- Born: Amy Lynne Shelton
- Education: Illinois State University Vanderbilt University
- Scientific career
- Fields: Cognitive psychology
- Workplaces: Johns Hopkins University
- Doctoral advisor: Timothy P. McNamara

= Amy Shelton =

U.S. cognitive psychology researcher and academic administrator

Amy Lynne Shelton is a U.S. cognitive psychology professor and academic administrator serving as the director of the Center for Talented Youth since 2022. She is a professor at the Johns Hopkins School of Education.

== Life ==
Shelton earned a B.S. in psychology from the Illinois State University. She completed a master's degree (1996) and Ph.D. (1999) in cognitive psychology at Vanderbilt University. Her dissertation was titled, The Role of Egocentric Orientation in Human Spatial Memory. Timothy P. McNamara was Shelton's doctoral advisor.

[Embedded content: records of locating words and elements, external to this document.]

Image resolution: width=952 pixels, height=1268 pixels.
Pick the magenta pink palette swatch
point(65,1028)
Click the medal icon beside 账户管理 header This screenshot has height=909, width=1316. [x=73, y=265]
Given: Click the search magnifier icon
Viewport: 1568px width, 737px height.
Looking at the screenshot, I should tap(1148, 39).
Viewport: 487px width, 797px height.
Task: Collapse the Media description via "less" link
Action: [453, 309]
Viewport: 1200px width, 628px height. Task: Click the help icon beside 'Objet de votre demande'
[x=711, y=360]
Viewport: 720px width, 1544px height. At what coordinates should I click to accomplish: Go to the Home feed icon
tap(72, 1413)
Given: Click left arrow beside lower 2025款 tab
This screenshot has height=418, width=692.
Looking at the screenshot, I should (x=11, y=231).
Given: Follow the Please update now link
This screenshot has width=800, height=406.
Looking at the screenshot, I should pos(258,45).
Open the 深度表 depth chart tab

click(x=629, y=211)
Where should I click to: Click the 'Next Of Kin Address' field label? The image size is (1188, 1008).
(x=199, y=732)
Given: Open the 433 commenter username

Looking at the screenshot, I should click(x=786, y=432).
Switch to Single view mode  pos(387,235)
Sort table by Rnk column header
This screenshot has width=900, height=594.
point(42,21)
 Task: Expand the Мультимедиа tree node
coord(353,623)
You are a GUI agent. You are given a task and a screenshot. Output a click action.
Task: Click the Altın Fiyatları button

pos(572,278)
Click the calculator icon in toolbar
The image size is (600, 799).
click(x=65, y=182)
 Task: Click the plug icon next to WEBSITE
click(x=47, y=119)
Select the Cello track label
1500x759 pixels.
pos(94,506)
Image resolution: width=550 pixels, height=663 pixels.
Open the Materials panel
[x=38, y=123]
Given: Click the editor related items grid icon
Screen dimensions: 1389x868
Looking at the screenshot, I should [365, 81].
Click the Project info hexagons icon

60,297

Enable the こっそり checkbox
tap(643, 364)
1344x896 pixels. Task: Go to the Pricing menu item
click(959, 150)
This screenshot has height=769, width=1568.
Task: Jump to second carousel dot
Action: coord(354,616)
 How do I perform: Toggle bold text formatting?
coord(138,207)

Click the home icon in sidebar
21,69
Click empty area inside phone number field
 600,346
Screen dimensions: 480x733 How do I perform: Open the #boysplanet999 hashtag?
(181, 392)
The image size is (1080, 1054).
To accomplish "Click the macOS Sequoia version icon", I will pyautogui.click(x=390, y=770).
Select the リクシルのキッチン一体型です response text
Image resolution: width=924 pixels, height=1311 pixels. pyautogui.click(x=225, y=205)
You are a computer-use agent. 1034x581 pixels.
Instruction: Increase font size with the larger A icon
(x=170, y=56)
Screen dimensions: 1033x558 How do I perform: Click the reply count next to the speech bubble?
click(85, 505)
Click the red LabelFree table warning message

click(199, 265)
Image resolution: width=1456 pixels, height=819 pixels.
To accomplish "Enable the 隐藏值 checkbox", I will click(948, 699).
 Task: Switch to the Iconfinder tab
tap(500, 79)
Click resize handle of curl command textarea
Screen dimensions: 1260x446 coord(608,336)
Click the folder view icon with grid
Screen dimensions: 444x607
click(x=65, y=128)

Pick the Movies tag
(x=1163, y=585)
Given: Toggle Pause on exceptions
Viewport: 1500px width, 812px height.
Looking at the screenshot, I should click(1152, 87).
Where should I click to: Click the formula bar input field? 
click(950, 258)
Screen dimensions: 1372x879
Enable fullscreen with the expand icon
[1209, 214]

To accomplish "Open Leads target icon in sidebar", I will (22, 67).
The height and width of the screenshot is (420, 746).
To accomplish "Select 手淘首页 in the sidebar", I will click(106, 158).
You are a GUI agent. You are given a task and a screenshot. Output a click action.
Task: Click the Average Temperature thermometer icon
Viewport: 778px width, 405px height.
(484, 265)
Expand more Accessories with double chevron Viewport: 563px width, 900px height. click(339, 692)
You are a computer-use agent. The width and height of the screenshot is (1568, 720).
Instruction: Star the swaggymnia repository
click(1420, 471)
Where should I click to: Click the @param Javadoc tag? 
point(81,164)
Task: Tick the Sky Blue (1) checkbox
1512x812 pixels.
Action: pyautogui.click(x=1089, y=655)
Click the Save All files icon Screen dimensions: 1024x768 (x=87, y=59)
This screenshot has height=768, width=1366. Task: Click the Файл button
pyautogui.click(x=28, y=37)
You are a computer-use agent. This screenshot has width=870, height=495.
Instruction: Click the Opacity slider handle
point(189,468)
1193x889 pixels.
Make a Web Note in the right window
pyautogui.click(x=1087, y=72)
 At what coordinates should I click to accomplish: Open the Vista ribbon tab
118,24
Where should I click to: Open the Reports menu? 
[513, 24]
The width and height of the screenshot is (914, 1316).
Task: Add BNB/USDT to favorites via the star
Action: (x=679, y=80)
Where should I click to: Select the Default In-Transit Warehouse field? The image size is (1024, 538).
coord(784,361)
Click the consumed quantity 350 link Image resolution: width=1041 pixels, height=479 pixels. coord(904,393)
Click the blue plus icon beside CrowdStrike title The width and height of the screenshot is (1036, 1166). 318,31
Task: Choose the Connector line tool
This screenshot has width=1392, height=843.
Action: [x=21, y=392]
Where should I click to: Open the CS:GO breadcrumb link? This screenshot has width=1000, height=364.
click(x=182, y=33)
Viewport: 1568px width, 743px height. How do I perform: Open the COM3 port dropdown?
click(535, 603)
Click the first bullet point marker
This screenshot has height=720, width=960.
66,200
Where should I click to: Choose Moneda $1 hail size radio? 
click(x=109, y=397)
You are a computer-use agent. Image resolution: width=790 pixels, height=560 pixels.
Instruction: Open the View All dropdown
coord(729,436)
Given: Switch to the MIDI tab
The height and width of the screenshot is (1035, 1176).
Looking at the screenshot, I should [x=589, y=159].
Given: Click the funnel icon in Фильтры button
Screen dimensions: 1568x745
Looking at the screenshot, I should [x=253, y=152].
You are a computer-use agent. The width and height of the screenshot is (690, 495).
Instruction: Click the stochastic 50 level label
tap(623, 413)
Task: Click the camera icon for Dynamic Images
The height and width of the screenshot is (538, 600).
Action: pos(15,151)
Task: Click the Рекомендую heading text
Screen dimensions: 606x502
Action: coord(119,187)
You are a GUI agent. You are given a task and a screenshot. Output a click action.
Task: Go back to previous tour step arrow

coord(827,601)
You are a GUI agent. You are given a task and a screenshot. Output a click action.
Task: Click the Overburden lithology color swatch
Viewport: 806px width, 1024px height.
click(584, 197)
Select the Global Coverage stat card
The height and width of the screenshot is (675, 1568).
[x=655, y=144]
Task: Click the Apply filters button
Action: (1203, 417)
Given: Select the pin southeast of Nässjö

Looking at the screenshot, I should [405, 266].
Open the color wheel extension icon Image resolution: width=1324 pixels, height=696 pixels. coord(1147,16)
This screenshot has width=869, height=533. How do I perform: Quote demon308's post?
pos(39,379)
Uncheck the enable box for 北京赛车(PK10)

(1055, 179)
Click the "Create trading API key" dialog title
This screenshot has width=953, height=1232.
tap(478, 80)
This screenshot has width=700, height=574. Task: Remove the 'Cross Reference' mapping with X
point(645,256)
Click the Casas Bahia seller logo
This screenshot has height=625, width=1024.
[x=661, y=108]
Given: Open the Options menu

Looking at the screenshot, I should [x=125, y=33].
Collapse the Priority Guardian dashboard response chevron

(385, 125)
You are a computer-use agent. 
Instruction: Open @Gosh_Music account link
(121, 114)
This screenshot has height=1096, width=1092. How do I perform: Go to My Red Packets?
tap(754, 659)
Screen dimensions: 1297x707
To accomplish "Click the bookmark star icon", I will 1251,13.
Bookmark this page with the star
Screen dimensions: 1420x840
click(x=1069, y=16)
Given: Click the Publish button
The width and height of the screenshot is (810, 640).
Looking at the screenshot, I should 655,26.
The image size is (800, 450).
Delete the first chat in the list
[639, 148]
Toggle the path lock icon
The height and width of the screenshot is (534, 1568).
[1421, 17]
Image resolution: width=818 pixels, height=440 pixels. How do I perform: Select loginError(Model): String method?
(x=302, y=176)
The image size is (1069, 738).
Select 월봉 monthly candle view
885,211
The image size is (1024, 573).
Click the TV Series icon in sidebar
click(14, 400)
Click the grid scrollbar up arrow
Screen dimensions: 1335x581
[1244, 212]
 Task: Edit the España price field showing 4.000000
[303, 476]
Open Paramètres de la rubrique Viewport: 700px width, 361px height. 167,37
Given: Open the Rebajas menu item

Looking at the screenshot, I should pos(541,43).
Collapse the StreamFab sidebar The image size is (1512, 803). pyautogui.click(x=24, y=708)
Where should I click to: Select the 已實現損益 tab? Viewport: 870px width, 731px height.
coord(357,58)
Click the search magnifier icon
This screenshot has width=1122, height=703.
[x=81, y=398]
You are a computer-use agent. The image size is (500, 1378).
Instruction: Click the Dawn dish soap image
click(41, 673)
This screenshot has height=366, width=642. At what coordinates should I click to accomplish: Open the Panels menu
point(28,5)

From 2002 to 2013, Shelton worked in the department of psychological and brain sciences at the Johns Hopkins School of Education. Her research focuses on spatial cognition, learning and memory, spatial skill development, and neurodevelopmental disorders. She then took a joint position in the school of education and the Center for Talented Youth (CTY) as its director of research. From January 2019 to July 2020, she was the interim CTY director, succeeding Elaine Tuttle Hansen. In 2022, she became director of CTY. She is also a professor and a former associate dean for research in the school of education. Shelton holds joint appointments in the Johns Hopkins School of Medicine and the Zanvyl Krieger School of Arts and Sciences. She is on the editorial board of Spatial Cognition and Computation and is a past editor of the Journal of Experimental Psychology.